Exercise instructions - Take the line containing "Given: Click the" and all lines after it to the end of the records, and output them exactly.
*** Block opens ***
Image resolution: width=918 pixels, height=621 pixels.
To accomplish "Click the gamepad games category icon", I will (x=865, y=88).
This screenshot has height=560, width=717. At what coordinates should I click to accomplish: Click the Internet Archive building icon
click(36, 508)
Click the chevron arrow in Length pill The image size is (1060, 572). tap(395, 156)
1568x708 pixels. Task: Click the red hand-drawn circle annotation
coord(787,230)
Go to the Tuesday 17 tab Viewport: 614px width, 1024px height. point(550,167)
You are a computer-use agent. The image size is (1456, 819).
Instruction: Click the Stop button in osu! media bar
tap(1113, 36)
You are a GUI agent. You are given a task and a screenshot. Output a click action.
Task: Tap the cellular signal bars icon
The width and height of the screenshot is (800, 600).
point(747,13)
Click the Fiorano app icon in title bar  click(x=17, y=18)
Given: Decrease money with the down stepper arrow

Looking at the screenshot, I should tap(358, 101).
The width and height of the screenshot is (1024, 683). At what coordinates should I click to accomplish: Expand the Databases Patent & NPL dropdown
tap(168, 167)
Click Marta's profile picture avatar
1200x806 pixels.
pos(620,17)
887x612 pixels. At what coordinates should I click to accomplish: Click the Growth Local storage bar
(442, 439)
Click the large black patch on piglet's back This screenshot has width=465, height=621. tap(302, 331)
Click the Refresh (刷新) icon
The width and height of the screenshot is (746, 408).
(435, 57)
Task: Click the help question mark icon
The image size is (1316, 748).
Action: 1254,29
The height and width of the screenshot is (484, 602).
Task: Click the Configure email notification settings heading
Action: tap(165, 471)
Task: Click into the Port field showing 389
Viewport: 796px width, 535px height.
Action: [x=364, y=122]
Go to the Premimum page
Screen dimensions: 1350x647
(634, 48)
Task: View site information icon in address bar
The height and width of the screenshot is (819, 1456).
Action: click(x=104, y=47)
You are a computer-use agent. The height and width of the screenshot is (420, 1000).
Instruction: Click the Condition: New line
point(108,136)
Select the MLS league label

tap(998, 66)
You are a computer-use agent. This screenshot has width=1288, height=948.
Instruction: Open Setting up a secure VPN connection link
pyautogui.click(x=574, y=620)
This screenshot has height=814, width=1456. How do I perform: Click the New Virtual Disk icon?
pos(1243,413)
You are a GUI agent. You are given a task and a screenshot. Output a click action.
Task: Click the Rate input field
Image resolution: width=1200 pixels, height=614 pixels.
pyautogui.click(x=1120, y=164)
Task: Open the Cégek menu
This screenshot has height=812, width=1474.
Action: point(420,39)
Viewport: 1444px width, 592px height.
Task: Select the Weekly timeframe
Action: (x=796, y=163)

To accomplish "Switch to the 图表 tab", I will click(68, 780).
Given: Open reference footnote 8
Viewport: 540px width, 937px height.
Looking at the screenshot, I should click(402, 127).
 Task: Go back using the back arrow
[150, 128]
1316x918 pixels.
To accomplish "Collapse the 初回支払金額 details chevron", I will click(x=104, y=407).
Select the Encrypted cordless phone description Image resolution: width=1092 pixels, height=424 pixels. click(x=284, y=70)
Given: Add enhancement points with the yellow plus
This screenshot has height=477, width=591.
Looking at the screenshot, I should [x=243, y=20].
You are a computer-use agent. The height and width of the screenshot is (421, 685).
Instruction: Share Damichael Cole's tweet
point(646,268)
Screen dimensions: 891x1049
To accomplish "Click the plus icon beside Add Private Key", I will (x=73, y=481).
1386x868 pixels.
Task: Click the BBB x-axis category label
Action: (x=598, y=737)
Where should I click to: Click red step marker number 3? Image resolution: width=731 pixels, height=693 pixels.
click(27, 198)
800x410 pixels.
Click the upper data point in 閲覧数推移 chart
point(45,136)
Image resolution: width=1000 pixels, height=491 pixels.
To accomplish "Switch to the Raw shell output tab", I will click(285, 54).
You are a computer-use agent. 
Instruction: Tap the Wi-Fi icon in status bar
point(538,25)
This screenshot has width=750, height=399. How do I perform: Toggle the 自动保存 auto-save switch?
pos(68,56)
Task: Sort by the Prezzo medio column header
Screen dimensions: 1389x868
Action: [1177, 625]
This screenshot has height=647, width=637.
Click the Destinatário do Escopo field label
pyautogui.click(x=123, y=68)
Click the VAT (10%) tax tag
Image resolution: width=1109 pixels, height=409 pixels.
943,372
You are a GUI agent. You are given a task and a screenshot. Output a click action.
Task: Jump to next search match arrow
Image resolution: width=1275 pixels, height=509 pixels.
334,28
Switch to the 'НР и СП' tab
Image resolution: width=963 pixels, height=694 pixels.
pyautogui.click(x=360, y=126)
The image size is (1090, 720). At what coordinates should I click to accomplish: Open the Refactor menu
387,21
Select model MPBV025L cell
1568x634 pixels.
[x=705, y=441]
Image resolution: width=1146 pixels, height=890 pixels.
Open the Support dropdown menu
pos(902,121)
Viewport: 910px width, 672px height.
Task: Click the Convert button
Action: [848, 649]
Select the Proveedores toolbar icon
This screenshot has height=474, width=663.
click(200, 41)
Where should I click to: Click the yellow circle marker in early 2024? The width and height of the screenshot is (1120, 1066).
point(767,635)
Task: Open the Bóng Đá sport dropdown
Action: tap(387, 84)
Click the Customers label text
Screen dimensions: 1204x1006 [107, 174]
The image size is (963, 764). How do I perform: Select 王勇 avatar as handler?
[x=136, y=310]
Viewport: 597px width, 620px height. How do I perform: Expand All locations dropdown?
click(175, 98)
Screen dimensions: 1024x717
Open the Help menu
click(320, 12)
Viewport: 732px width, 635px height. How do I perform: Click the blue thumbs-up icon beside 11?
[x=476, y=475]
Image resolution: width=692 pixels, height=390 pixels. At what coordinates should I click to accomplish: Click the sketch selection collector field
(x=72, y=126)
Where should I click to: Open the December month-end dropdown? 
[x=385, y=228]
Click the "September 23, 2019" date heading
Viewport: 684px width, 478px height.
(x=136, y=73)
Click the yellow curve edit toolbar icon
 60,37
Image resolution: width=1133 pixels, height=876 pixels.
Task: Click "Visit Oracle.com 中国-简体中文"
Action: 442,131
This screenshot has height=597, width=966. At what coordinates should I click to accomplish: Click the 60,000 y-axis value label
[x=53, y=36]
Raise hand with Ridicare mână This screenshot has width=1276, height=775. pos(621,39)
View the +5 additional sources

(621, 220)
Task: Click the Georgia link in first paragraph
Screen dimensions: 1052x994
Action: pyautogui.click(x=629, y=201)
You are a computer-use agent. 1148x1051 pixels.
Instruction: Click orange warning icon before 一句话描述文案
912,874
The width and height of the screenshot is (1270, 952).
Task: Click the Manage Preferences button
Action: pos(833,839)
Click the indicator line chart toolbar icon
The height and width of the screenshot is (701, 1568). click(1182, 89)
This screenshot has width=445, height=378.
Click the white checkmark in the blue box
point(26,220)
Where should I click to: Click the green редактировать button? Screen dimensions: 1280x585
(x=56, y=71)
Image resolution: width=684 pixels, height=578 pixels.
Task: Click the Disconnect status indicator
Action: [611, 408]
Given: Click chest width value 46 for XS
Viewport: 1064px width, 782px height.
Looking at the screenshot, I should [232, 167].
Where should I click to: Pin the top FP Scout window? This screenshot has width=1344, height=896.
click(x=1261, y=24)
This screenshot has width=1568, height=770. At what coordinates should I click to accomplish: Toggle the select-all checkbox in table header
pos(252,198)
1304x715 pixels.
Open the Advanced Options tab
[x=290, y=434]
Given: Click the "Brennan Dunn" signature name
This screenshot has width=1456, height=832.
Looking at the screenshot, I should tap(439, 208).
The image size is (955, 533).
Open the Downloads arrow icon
*** Block closes ***
Solution to this problem -
Given: Click the "Brennan Dunn" signature name
This screenshot has width=1456, height=832.
Looking at the screenshot, I should tap(439, 208).
The image size is (955, 533).
Open the Downloads arrow icon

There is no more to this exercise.